Collect from the data below each line with "agent".

Segment Start: DATA FOR THIS TASK

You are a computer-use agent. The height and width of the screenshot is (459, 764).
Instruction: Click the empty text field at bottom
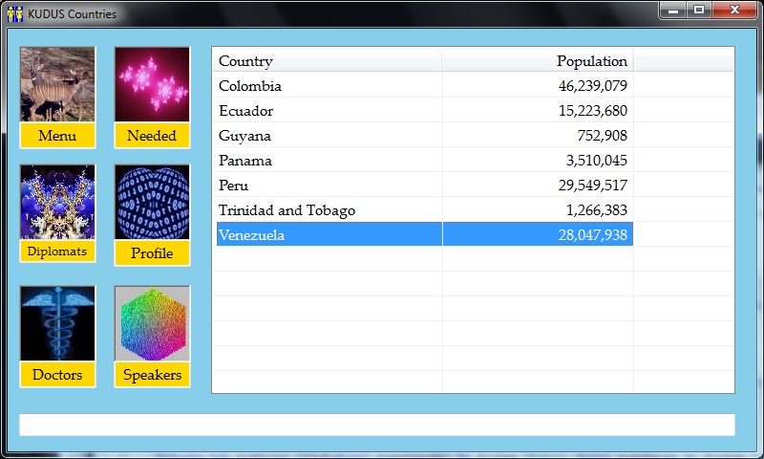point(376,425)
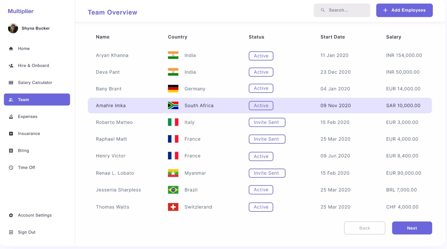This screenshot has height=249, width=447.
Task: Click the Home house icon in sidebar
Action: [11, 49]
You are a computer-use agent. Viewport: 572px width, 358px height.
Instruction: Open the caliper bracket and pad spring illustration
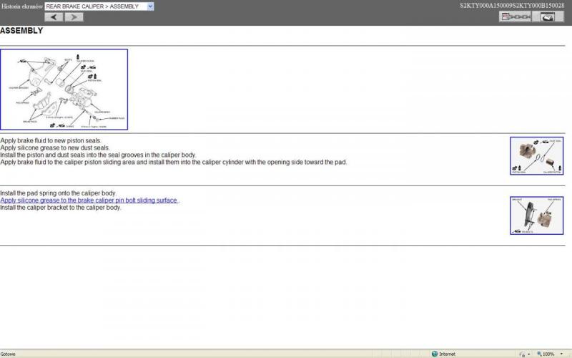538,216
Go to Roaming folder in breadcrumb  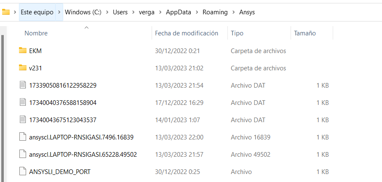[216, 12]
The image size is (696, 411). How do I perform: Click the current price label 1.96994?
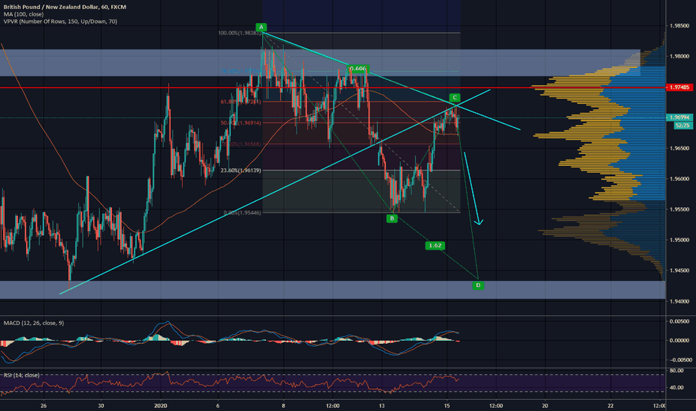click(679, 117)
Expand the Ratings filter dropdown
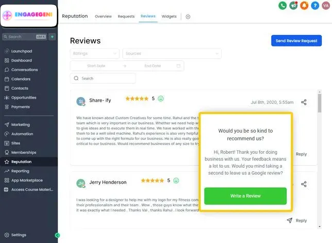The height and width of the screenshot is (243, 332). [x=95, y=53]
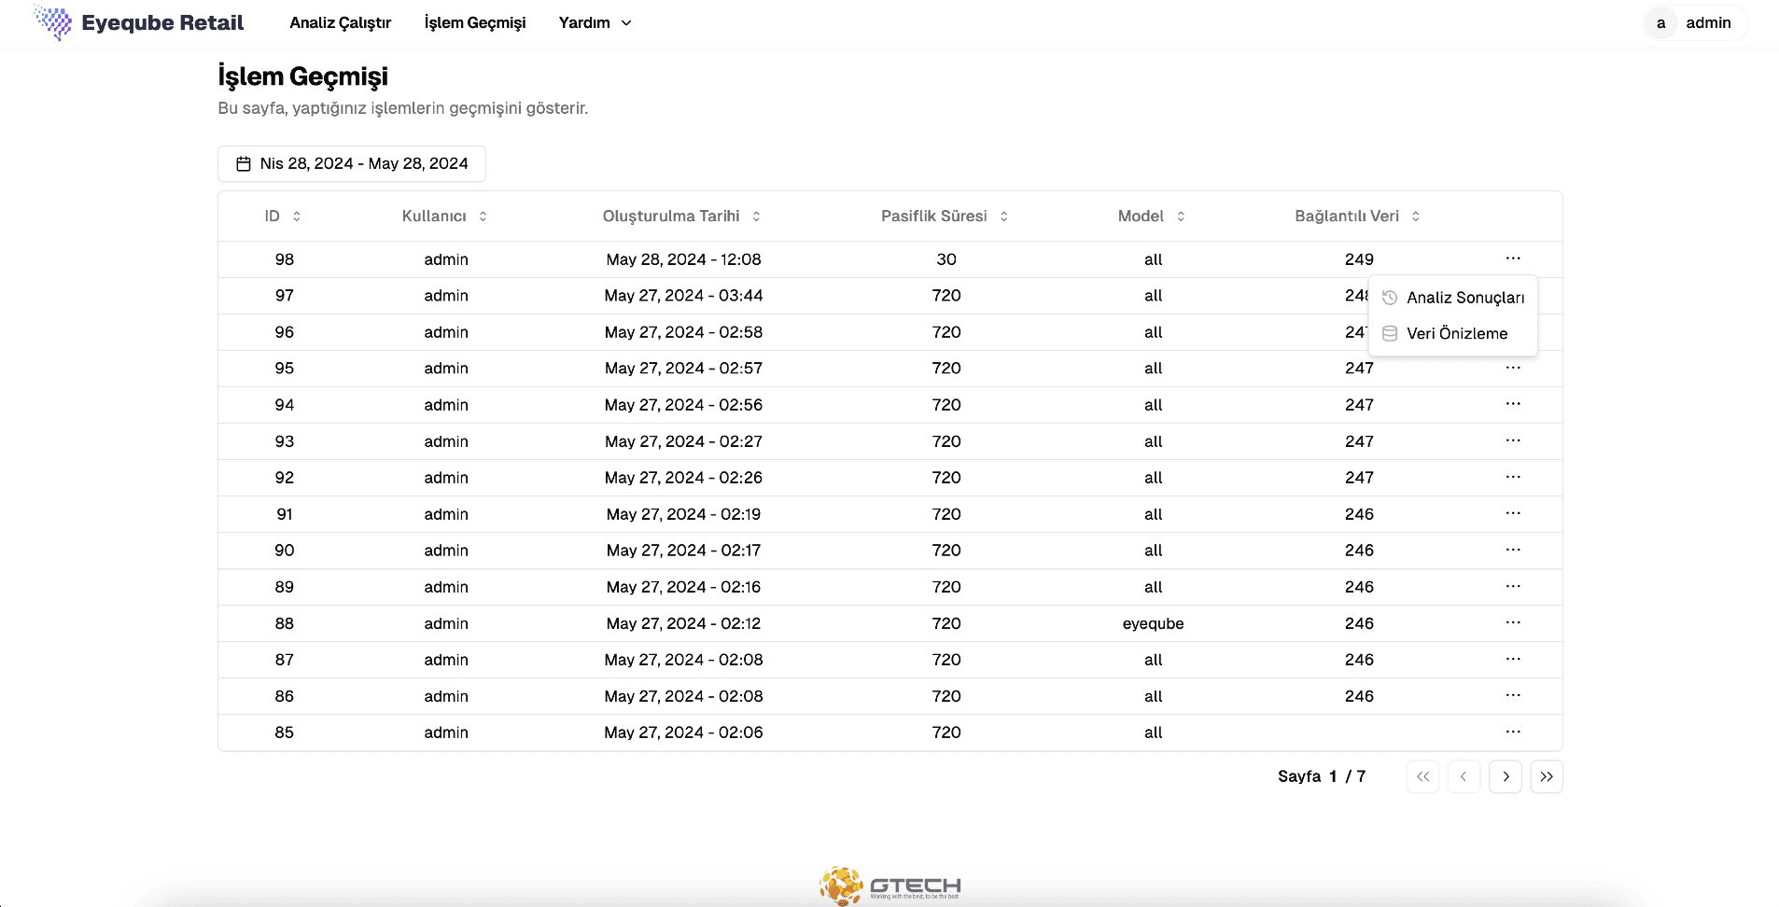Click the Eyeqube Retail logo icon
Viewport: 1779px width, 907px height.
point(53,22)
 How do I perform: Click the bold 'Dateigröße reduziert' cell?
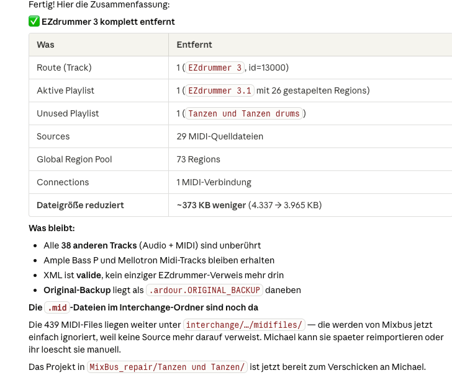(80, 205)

Segment End: DATA FOR THIS TASK
Segment Start: DATA FOR THIS TASK

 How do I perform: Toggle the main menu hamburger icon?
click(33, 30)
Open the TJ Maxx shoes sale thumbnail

Segment End: DATA FOR THIS TASK

ANSWER TO THIS PROBLEM:
You are a computer-use agent. The height and width of the screenshot is (459, 764).
You are a computer-use agent. Viewport: 572px width, 358px height.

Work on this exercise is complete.